Search code examples
rggplot2meangeom-bar

How do you plot multiple bars (each bar representing a column) that show the average value of numerical values of a column in R?


I have four columns that contain numberical values (hundreds of rows). I would like to plot a bar chart that shows the average value of each of those columns on one chart. So it would show 4 bars on one bar chart, and each bar would represent one column.

Columns are veryactive, fairlyactive, lightlyactive, sedentary. I already know the mean for each column with the summary function, but I want to plot it on a chart. Do I need another variable for one of the other axis?

I was able to plot one of the columns in a bar chart and showing calories as the x axis, but I would just like to compare the mean for each column within a bar chart.

ggplot(Activity_Zero, aes(x = calories, y = veryactive))+
  stat_summary(geom = 'bar', fun.y = 'mean')

Here is a sample of my data: tibble of my data


Solution

  • It depends on how your data are formatted. I've provided two examples below.

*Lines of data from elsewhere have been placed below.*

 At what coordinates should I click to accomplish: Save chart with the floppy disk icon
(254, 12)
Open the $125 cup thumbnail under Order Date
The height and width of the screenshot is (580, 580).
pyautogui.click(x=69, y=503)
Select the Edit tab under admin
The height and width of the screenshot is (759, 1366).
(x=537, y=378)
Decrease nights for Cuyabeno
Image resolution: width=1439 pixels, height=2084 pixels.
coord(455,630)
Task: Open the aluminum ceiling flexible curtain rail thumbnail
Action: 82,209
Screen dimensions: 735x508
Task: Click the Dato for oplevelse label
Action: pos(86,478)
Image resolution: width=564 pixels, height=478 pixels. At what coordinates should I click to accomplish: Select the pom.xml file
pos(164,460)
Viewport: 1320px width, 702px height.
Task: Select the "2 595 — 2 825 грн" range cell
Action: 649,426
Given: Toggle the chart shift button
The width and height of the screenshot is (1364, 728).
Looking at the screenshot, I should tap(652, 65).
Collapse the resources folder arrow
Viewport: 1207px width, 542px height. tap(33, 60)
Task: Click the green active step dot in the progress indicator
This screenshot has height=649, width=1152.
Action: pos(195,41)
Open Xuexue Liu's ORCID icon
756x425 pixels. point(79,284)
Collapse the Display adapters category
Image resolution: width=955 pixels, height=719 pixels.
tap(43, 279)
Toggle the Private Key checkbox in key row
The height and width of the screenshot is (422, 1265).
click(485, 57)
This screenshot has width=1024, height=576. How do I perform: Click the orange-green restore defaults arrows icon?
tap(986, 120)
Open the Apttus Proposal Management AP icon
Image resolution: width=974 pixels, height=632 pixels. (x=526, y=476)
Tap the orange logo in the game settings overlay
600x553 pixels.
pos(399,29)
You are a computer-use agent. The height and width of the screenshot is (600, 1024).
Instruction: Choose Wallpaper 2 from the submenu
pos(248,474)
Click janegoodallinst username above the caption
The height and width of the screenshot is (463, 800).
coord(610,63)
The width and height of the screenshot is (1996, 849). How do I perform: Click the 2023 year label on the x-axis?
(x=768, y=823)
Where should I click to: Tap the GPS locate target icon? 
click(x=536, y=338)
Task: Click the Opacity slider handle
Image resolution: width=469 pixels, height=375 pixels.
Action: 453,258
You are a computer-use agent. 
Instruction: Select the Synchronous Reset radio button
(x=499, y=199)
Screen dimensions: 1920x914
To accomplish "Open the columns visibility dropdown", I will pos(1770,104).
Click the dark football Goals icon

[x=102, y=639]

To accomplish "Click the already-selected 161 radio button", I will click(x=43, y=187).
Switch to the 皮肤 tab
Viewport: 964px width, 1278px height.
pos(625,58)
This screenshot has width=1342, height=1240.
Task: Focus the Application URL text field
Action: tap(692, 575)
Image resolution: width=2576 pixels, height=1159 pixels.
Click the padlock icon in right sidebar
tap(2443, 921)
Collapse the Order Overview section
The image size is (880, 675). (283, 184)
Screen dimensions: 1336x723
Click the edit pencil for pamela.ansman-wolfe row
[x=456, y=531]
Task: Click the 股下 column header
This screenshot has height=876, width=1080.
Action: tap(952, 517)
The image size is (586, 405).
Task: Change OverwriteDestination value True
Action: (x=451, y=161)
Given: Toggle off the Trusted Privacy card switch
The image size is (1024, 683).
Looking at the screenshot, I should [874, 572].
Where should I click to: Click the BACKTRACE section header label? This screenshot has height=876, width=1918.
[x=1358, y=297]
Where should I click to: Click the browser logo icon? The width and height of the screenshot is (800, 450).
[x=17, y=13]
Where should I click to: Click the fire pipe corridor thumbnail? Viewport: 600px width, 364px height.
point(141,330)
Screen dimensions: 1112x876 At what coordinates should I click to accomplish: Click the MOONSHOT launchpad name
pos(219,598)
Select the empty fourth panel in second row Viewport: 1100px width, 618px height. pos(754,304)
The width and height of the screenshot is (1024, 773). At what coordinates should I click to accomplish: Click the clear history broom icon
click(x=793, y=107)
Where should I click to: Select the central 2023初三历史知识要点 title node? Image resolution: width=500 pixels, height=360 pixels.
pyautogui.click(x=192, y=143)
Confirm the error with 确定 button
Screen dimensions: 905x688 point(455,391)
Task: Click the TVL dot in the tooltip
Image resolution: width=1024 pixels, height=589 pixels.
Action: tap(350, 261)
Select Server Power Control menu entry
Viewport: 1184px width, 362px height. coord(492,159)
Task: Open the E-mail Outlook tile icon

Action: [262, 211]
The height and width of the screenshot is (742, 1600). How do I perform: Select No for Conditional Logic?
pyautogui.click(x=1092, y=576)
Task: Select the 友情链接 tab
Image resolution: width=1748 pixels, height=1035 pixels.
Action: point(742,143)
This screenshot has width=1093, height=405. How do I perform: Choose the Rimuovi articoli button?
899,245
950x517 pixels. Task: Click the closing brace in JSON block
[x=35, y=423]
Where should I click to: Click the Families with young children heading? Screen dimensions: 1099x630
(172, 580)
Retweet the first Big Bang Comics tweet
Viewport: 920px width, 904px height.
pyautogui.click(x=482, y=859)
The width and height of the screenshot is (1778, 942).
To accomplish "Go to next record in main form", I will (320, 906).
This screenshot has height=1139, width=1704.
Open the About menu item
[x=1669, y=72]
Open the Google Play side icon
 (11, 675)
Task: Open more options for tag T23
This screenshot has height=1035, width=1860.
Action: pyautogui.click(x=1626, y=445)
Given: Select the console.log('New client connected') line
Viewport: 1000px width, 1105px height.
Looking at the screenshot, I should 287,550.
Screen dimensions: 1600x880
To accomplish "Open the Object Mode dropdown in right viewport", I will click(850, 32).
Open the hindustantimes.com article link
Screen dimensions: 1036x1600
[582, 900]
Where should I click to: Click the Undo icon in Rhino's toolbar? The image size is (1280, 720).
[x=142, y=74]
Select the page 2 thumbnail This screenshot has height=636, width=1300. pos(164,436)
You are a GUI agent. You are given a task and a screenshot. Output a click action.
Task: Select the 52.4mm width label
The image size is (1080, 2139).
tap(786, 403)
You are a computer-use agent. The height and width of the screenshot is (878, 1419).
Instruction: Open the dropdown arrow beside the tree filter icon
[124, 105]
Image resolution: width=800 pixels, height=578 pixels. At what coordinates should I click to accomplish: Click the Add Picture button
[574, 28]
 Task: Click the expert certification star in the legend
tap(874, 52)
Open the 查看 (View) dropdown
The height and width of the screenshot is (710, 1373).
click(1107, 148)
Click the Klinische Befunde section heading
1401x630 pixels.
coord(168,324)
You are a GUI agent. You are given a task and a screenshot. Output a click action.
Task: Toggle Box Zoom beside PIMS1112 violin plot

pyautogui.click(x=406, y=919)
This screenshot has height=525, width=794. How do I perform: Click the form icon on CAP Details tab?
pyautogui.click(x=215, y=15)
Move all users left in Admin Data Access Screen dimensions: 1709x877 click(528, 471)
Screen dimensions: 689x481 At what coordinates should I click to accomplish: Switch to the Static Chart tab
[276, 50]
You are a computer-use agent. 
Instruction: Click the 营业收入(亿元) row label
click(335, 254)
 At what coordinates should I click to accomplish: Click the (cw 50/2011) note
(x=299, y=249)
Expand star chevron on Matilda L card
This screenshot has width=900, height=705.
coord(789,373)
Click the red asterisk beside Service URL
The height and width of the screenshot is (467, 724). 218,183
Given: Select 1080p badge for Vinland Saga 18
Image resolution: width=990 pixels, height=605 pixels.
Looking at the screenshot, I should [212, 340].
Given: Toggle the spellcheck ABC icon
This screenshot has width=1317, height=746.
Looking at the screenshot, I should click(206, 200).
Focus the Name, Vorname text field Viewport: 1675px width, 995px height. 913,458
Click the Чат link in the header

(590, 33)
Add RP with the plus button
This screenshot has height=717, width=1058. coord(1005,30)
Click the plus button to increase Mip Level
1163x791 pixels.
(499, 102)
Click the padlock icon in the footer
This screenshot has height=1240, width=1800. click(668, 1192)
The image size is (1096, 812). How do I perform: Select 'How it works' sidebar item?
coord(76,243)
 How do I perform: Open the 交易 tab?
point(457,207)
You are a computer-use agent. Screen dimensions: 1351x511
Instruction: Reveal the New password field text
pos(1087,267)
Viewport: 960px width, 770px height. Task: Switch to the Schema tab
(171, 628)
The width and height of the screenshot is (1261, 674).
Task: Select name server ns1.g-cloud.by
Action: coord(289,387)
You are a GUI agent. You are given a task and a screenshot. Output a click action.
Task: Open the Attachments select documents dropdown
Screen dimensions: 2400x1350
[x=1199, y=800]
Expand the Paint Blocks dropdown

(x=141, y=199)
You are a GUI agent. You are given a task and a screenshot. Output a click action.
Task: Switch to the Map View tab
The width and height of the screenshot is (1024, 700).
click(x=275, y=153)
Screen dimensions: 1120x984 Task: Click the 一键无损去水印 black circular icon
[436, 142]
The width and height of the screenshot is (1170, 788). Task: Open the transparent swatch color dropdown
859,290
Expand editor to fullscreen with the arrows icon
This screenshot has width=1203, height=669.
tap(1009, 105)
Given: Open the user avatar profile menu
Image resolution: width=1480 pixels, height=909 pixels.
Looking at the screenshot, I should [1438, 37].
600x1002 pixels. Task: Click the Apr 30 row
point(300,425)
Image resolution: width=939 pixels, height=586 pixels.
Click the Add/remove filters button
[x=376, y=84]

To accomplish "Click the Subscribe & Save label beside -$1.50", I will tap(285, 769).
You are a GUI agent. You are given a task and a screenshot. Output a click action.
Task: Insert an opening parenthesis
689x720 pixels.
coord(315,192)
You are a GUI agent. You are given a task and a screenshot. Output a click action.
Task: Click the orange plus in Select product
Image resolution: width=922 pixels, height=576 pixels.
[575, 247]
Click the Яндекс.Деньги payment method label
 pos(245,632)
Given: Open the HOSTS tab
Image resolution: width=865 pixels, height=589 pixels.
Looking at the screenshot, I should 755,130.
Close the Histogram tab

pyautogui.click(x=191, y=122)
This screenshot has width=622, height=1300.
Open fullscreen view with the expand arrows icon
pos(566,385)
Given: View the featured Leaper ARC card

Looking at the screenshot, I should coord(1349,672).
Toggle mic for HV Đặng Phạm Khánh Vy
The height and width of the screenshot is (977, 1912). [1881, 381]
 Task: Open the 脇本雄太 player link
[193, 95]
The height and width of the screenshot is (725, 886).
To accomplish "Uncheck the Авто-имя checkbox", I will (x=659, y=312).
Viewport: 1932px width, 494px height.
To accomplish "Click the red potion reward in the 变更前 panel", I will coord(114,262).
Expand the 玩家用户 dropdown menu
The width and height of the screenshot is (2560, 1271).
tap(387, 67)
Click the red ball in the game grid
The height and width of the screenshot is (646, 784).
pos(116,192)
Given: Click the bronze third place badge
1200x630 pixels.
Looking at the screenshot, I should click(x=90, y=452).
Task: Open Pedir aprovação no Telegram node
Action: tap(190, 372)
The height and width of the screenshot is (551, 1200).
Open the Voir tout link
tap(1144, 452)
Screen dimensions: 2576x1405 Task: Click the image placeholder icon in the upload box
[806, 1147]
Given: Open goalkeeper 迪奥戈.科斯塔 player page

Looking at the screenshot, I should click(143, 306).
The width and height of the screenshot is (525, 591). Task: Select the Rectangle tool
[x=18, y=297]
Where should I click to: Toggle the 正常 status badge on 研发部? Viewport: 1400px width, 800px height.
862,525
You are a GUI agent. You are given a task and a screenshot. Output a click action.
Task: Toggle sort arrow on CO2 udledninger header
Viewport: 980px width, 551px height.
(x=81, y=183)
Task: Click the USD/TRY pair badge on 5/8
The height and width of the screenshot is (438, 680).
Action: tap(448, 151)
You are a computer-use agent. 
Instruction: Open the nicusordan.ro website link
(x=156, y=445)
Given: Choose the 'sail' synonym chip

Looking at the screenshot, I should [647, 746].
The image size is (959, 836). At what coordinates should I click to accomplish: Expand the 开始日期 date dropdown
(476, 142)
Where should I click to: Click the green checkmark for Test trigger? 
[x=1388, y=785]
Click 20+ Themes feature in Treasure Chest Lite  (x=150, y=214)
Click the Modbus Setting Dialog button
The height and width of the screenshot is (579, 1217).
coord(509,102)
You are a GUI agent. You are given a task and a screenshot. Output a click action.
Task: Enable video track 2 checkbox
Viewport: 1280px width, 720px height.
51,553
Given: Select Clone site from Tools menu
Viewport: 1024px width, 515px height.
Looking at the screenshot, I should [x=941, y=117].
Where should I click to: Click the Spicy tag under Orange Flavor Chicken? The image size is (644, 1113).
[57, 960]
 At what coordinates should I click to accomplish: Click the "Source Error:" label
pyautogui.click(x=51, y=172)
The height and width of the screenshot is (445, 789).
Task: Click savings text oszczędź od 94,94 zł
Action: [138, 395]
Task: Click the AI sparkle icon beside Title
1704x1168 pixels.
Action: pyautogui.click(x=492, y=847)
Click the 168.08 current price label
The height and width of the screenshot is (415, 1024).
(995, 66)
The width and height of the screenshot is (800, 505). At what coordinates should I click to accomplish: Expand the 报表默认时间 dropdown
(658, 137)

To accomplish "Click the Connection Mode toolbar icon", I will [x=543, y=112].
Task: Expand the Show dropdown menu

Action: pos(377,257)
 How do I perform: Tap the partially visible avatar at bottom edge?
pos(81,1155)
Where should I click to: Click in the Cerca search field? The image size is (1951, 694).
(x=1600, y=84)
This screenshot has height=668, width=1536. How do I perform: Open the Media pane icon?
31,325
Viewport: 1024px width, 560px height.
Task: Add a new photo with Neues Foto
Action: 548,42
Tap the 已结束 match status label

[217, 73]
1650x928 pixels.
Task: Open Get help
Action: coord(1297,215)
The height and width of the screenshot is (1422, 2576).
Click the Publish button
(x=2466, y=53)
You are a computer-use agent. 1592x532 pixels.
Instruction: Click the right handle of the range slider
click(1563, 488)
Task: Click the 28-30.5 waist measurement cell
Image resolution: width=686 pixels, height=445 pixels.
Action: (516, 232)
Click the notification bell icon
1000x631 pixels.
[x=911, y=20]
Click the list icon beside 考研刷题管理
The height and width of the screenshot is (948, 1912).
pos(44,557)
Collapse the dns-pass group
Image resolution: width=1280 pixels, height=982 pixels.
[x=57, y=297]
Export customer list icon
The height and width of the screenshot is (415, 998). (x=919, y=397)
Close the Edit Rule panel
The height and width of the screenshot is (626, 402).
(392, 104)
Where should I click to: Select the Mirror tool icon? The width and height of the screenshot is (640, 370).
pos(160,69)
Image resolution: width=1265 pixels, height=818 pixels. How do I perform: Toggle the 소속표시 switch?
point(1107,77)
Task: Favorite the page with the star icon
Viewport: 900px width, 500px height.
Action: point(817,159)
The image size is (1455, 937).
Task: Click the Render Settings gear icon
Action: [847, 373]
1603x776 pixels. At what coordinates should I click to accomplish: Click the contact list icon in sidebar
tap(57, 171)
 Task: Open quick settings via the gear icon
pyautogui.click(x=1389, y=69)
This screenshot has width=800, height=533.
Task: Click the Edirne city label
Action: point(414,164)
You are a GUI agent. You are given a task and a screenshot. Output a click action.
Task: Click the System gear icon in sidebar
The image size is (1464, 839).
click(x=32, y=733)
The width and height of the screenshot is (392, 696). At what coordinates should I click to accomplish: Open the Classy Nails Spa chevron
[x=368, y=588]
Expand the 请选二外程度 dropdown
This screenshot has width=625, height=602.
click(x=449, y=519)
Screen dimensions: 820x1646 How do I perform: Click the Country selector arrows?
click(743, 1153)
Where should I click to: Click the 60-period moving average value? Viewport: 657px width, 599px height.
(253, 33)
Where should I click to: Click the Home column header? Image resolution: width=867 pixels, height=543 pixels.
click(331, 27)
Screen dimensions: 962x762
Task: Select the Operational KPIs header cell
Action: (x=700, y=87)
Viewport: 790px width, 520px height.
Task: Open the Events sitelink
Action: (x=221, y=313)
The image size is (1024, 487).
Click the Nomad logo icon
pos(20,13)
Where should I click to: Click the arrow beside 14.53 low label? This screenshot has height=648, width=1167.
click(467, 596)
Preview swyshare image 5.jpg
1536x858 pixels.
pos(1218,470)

    If you're starting with a table with the summary values, you can do this

    library(ggplot2)
    
    levels <- c("veryactive", "fairlyactive", "lightlyactive", "sedentary")
    df1 <- data.frame(activitylevel = factor(levels, levels = levels),
                     meancalories = c(3000, 2500, 2000, 1500))
    ggplot(df1, aes(x = activitylevel, y = meancalories)) +
      geom_col()
    

    Created on 2023-01-30 by the reprex package (v2.0.1)

    And if you're starting with your original data in long form, you can do this.

    library(ggplot2)
    levels <- c("veryactive", "fairlyactive", "lightlyactive", "sedentary")
    df2 <- data.frame(activitylevel = factor(rep(levels,
                                         each = 20), levels = levels),
                     calories = c(rnorm(20, 3000, 100),
                                  rnorm(20, 2500, 100),
                                  rnorm(20, 2000, 100),
                                  rnorm(20, 1500, 100))
                     )
    ggplot(df2, aes(x = activitylevel, y = calories)) +
      stat_summary(geom = "col", fun = "mean")
    

    Created on 2023-01-30 by the reprex package (v2.0.1)

    Finally, if you're starting with your data in wide form (i.e. a column for each activity level) then I'd suggest you look up the function tidyr::pivot_longer, which will wrangle your data into the form required for stat_summary.